**ASSIGNMENT A**.
List every food the book review names.
**ASSIGNMENT B**.
Write the next part of the book review, picking up after its final sentence.

**PROVIDED PASSAGE**.
Book Review-All of Us Together in the End
Matthew Vollmer's beautiful memoir is filled with nostalgia and mystery
In many ways this less of a book review and more of a comparison of my Adventist childhood to Vollmer’s childhood. It’s important for me to state the comparison, because as I have often said, there are two Adventist churches. Matthew Vollmer grew up in the same faith tradition as I did—that is we both went to church on Saturday and our parents believed in the church prophet, but that might be where the comparisons end.
His family lived in one house and didn’t move around, my family moved nearly every year and sometimes more than that.
His parents sent him to an Adventist grade school, then away from home to an Adventist Academy. My parents took me out of school in the sixth grade and refused me a high school education.
His father was a dentist who provided for his family. My father was unstable, struggling to make a living, and called himself “a jack of all trades, master of none.”
His mother wrote notes and tucked them into his school lunches, which he threw away. If my mom had written me a note for my school lunch, I would’ve treasured it forever.
Our childhoods couldn’t have been more different, but we did have a few things in common, which all seem to be related to the writings of the church prophet Ellen White. I’ve come to the conclusion that those writings can be interpreted in dozens of ways.
Vollmer’s parents raised him in the mainstream Adventist church, while I was raised on the fringe. His parents believed in the prophet’s advice to live in the country, but they lived in a house with power and running water. They stayed put to make a home for their family that connected with the community, while my father kept searching for the perfect place to escape the government. My father’s inspiration was the same prophet using the same teachings but they were taken to extreme.
Vollmer attended church seminars where they talked about the time of the end and the apocalypse and all the terrible, scary things that were going to happen to God’s people, just as I did. The difference was that his parents never talked about it at home, whereas mine obsessed over it.
Despite our differences, I can relate to many of the things Vollmer shared about in his childhood, especially those concerning a vegetarian diet. He made me laugh out loud when he estimated how many slabs of peanut butter toast with applesauce his mother had eaten in her life. Many Adventists eat peanut butter and toast with applesauce. It’s a favorite of mine on cold winter mornings.

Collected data
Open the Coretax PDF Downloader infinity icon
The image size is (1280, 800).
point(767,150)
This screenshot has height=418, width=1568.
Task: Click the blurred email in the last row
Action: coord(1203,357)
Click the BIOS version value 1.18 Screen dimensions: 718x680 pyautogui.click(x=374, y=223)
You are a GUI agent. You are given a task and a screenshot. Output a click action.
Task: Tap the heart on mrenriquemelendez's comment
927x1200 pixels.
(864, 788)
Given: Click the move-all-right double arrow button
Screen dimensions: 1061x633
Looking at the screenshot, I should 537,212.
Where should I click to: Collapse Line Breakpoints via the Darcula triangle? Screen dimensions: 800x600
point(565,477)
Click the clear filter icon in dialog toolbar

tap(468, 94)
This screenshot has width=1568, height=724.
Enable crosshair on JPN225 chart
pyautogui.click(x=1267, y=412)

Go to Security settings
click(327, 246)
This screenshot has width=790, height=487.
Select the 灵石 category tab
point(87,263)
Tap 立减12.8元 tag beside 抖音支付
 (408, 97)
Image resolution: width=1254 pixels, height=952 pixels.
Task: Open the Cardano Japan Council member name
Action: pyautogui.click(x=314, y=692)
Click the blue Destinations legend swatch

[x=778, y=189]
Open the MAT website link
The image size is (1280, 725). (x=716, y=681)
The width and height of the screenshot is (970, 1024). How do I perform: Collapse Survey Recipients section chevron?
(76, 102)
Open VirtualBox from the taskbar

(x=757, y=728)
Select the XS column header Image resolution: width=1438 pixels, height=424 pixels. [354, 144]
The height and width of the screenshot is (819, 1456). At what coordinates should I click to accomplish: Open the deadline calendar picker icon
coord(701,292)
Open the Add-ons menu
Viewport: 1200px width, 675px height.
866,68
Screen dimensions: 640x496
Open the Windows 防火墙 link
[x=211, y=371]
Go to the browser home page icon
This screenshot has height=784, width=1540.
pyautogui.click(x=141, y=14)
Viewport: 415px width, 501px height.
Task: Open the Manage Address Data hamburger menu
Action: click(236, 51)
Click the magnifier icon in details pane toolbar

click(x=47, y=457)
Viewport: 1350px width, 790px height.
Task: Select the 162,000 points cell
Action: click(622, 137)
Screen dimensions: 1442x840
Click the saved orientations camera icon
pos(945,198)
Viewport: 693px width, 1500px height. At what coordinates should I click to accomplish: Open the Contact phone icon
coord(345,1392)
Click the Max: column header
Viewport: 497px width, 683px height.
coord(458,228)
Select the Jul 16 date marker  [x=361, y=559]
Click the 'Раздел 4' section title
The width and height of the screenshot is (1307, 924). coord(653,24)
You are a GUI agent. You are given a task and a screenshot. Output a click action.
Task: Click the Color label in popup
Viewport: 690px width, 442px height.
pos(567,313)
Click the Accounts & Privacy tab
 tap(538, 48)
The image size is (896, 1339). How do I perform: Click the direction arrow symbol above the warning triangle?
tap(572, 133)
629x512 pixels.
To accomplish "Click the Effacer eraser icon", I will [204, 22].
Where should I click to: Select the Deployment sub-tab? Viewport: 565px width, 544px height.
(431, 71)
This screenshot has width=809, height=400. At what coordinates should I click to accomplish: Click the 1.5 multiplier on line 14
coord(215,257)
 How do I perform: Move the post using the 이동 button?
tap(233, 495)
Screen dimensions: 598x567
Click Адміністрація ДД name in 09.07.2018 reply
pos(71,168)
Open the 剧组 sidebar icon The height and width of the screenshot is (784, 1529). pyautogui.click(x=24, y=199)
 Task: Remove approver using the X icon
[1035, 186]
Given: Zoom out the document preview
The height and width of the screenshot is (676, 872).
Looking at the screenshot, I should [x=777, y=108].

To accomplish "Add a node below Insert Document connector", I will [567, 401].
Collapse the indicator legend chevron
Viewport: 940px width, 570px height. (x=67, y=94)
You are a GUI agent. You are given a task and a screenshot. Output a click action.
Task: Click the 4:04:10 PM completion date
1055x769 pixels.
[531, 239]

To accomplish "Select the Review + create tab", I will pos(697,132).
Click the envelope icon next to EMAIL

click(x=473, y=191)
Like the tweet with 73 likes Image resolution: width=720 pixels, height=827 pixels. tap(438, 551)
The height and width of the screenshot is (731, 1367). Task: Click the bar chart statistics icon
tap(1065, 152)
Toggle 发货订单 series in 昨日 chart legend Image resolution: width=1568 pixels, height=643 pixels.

**EXPECTED OUTPUT A**.
Peanut butter, toast, applesauce

**EXPECTED OUTPUT B**.
I found more in common with Vollmer’s adult experience than his childhood days. He didn’t agree with his parents’ religion, and I, too, have disagreed on some issues.
This memoir gives illustrations of grace time and again. Vollmer does not tear down individuals or the denomination, but firmly states his difference of opinion. I found his honesty refreshing.
He seems annoyed with his uncle’s obsession with leading the Adventist Church, and I think he has many faithful Adventists who agree on that point. I personally can’t stomach his uncle’s teachings. And yet, Vollmer points out that this man, who is married to his mother’s sister, loved his mother. Vollmer gives him grace for that and he almost left me with a warm feeling toward a leader who has not given equality to women and has even threatened those who support women’s ordination and equality for our LGBTQIA+ siblings.
One of the most touching stories in this book is when his mother cried over his writing. I’m sure mine would cry over mine, too, if she’d actually read my books. Most parents don’t like it when their adult children write memoirs about the family and church because it’s hard not to take it personally.
It’s generally frown on to write critically about the denomination. Adventists believe they are the one and only true church, so some try to protect the reputation of the church at all costs.
While we have pressure to shield our parents and the church from embarrassment, we need to be honest. A writer can’t stop writing just because someone will be offended by our stories or because the church will be exposed. Writing itself is an act of ownership over the things that have happened to us. It can also be a defiant act of becoming ourselves.
His parents and mine shared the same view of the afterlife—which is soul sleep. Meaning that when people die, they will sleep in the ground until Jesus comes to wake them up and take everyone to heaven.
This story includes a mystery. After his mother dies, his father keeps seeing weird, bright lights out in the woods where there’s nobody else around. Matthew joins his father in the quest to figure it out. This story occurs during the early days of the pandemic in 2020–in the months after his mother died. The mysterious lights in the forest and all of the apocalyptic strangeness of the early pandemic kind of merged together around his grieving over his mother’s death.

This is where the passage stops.